*** Opening Dataset entries ***
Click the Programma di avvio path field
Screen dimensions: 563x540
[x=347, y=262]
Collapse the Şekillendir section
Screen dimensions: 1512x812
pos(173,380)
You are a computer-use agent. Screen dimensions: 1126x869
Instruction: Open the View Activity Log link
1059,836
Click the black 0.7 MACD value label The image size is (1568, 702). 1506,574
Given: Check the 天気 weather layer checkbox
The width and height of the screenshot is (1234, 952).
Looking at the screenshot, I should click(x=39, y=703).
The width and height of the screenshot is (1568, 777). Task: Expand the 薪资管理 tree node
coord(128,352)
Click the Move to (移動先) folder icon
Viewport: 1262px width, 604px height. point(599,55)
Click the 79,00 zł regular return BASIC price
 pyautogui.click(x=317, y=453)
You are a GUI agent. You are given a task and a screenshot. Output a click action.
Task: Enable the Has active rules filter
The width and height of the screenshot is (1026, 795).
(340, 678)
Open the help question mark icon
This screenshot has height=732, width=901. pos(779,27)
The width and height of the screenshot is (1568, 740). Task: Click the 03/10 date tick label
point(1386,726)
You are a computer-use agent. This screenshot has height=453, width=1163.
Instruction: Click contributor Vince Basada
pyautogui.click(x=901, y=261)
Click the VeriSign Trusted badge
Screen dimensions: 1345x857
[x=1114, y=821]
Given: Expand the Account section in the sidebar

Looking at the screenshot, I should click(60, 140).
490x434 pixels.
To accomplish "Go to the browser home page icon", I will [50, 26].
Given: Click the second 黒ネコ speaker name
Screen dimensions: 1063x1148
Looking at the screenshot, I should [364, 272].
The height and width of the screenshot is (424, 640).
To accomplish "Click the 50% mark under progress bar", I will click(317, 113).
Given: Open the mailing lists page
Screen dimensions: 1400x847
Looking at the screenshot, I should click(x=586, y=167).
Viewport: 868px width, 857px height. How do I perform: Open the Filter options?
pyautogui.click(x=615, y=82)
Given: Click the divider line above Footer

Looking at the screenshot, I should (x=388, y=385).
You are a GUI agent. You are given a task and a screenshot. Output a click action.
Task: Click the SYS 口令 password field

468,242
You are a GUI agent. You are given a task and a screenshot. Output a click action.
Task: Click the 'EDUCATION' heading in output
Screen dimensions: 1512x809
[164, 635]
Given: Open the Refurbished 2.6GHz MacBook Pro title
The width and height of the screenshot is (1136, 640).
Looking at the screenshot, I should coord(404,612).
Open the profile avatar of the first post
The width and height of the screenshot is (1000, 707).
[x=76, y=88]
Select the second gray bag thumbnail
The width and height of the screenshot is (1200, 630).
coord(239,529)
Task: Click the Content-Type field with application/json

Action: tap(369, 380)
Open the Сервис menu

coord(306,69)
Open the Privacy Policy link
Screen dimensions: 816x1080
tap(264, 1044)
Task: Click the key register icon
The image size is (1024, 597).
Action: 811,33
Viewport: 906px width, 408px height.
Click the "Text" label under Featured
*** Closing Dataset entries ***
* [About this exercise] All lines with the string "computer" must be copied from the data.

* [Result]
You are a computer-use agent. Screen dimensions: 1126x869
You are a computer-use agent. This screenshot has height=453, width=1163.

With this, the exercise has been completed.